Vicodin is a trademarked brand name for a narcotic prescription medication that is approved for physician-supervised treatment of moderate to severe pain. In addition to easing pain, Vicodin also imparts a sense of serenity and euphoria in those who take the drug – effects that make the drug a popular choice for illicit recreational use, and which increase the risk that the drug will be abused.
The primary active ingredient in Vicodin is hydrocodone. In the United States, pure hydrocodone is classified as a Schedule II controlled substance. Schedule II drugs have been determined by the U.S. government to meet the following qualifications:
- A high potential for abuse.
- A currently accepted medical use in treatment in the United States or a currently accepted medical use with severe restrictions.
- A risk that abuse of the drug or other substances may lead to severe psychological or physical dependence
However, because Vicodin is not pure hydrocodone (it also contains acetaminophen, the primary active ingredient in the popular over-the-counter painkiller Tylenol), Vicodin falls under the U.S. Drug Enforcement Agency’s (DEA) Schedule III. Schedule III means the following:
- The drug or other substance has a potential for abuse less than the drugs or other substances in schedules I and II.
- The drug or other substance has a currently accepted medical use in treatment in the United States.
- Abuse of the drug or other substance may lead to moderate or low physical dependence or high psychological dependence
Vicodin addiction may result from the illicit recreational abuse of Vicodin, or from prescription use that morphs into abuse due to a psychological dependence upon the pain relief that the drug initially provided.

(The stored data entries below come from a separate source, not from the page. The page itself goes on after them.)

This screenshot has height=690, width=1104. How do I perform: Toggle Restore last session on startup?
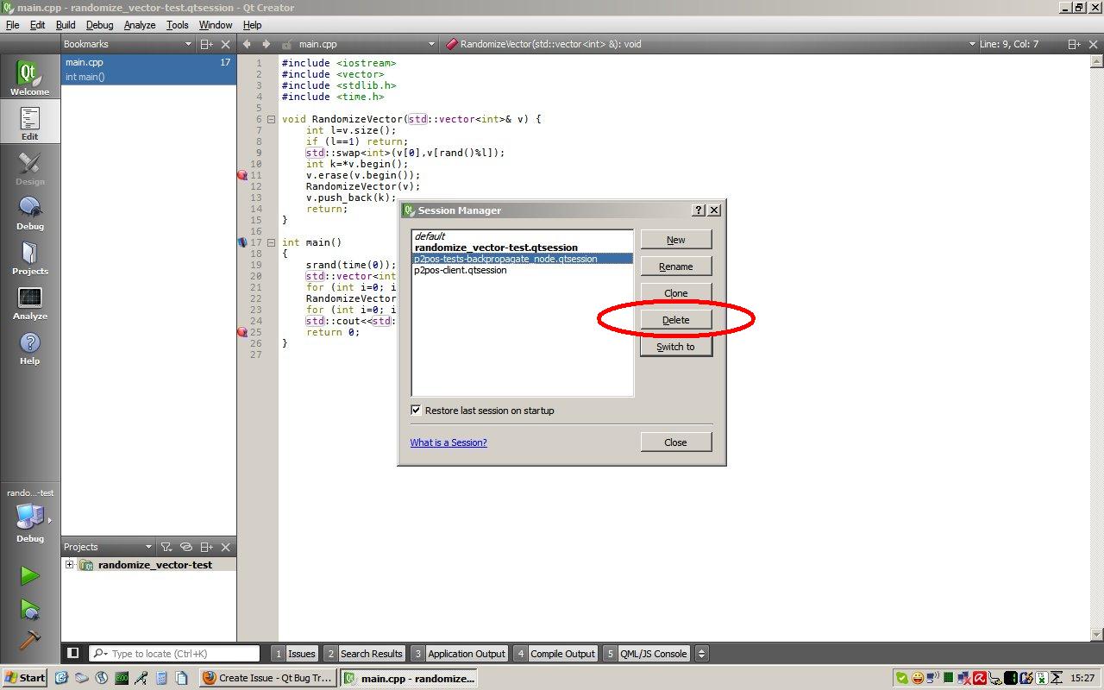pyautogui.click(x=417, y=411)
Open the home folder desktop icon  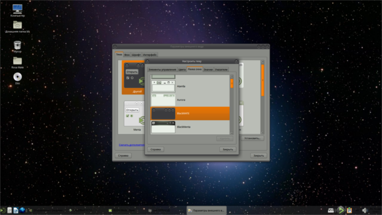click(x=17, y=26)
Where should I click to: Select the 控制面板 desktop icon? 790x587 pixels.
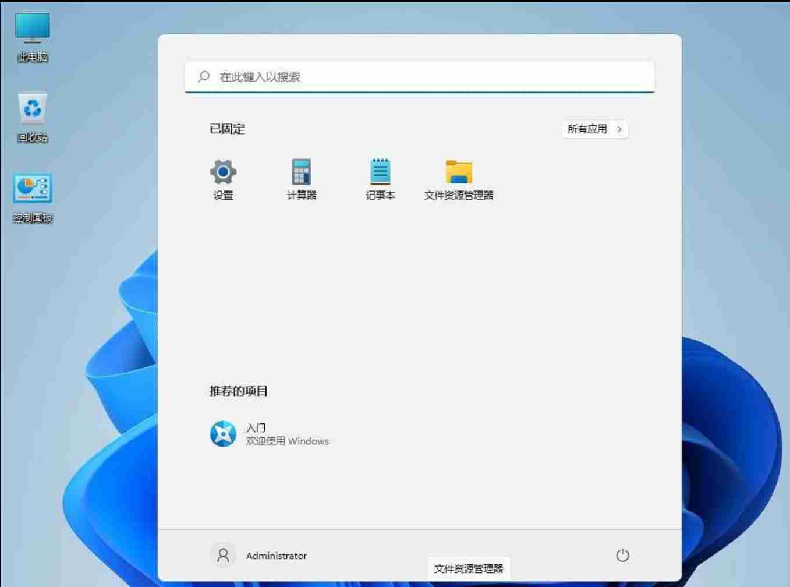33,189
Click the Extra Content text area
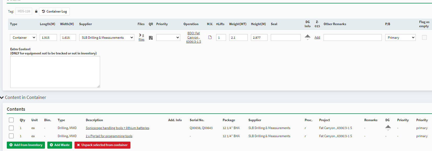Screen dimensions: 432x151 tap(55, 72)
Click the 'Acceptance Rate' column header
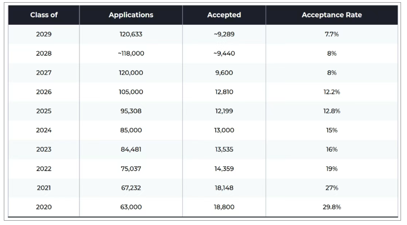Screen dimensions: 407x225 coord(331,15)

Statistics show that Vicodin use has increased by as much as 400 percent within a recent 10-year period in the United States, with Vicodin-related emergency room visits rising fivefold during the same period.
Many drug abuse and addiction experts believe that dependence or addiction to Vicodin can occur as quickly as within one week of exposure to high levels of Vicodin.
Adolescents, teenagers and adults (boys and girls, men and women) are all at risk for Vicodin abuse and addiction – and individuals within each of these age group populations have been enticed by the relative ease of acquiring Vicodin and lured by the euphoric effects that are commonly associated with Vicodin use.
Symptoms of Vicodin overdose include slow breathing, cold and clammy skin, dizziness, weakness, unconsciousness, mental confusion, constricted pupils, extreme tiredness, nausea, vomiting and diaphoresis, and coma. Vicodin overdose can be fatal.